Top of Data
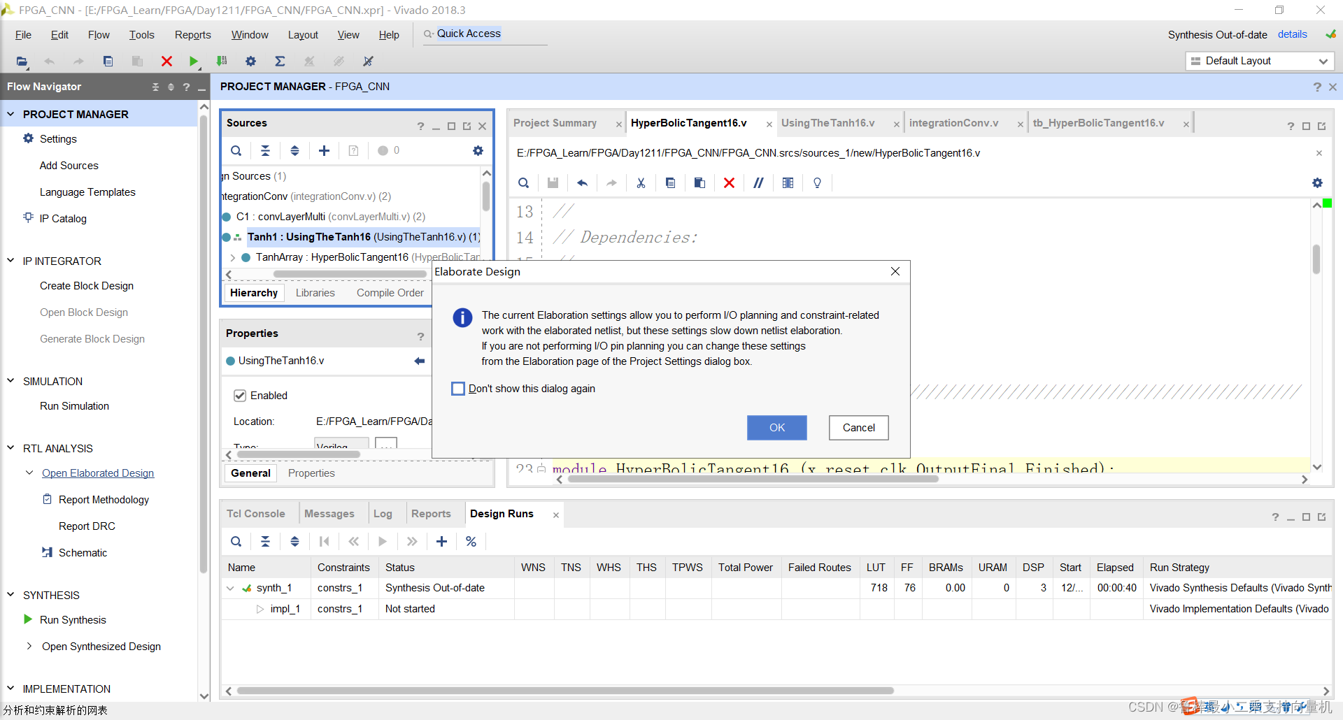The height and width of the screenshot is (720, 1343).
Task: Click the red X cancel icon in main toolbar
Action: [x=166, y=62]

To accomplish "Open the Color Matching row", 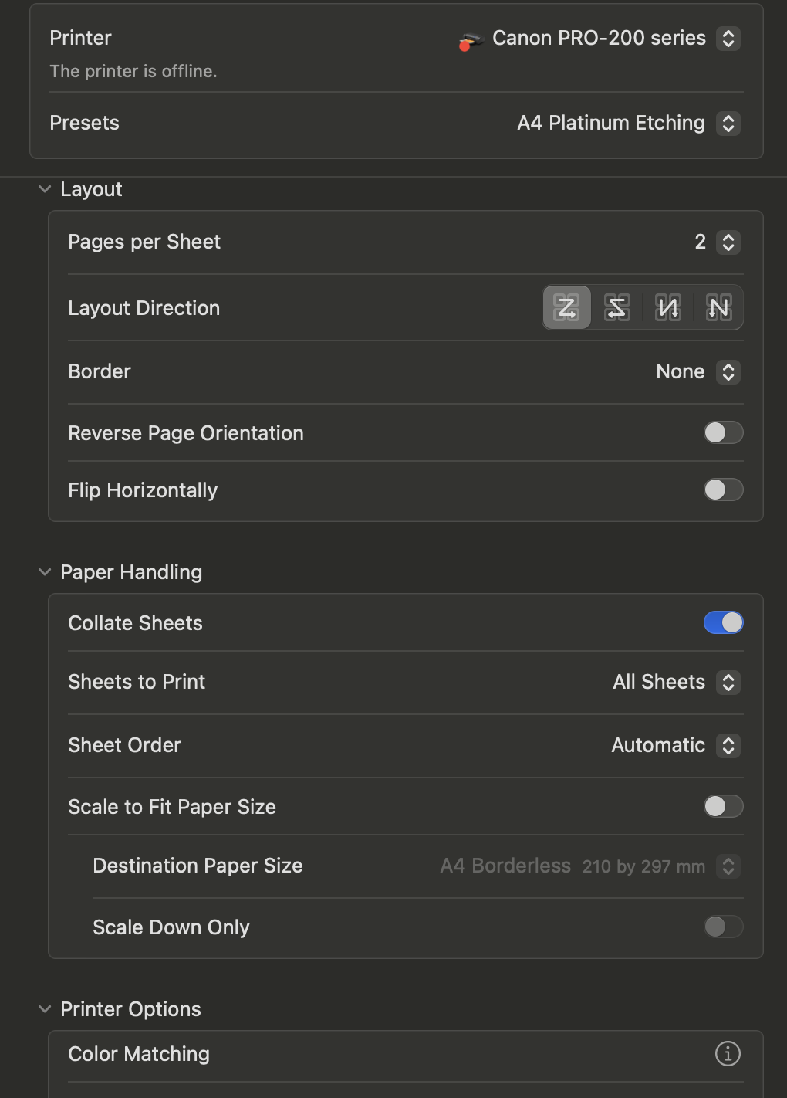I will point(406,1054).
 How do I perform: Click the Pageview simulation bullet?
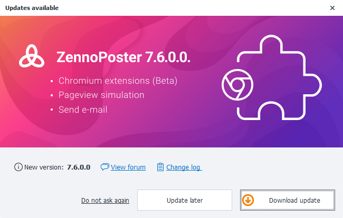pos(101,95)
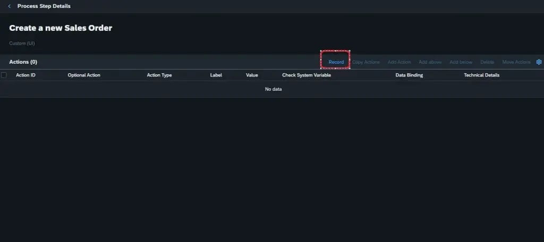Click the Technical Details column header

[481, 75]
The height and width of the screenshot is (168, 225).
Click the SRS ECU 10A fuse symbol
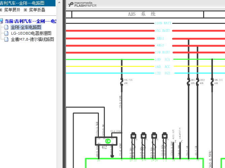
Bottom of Data
• [How to complete this task] Look above for the line containing "How do I perform: Click"; output that line and all lines after it through the last one exactly, without the pictures.

• [Answer to this problem]
 How do I perform: Click the Pageview simulation bullet?
pos(101,95)
Click the Technical Details column header

[481, 75]
The height and width of the screenshot is (168, 225).
Click the SRS ECU 10A fuse symbol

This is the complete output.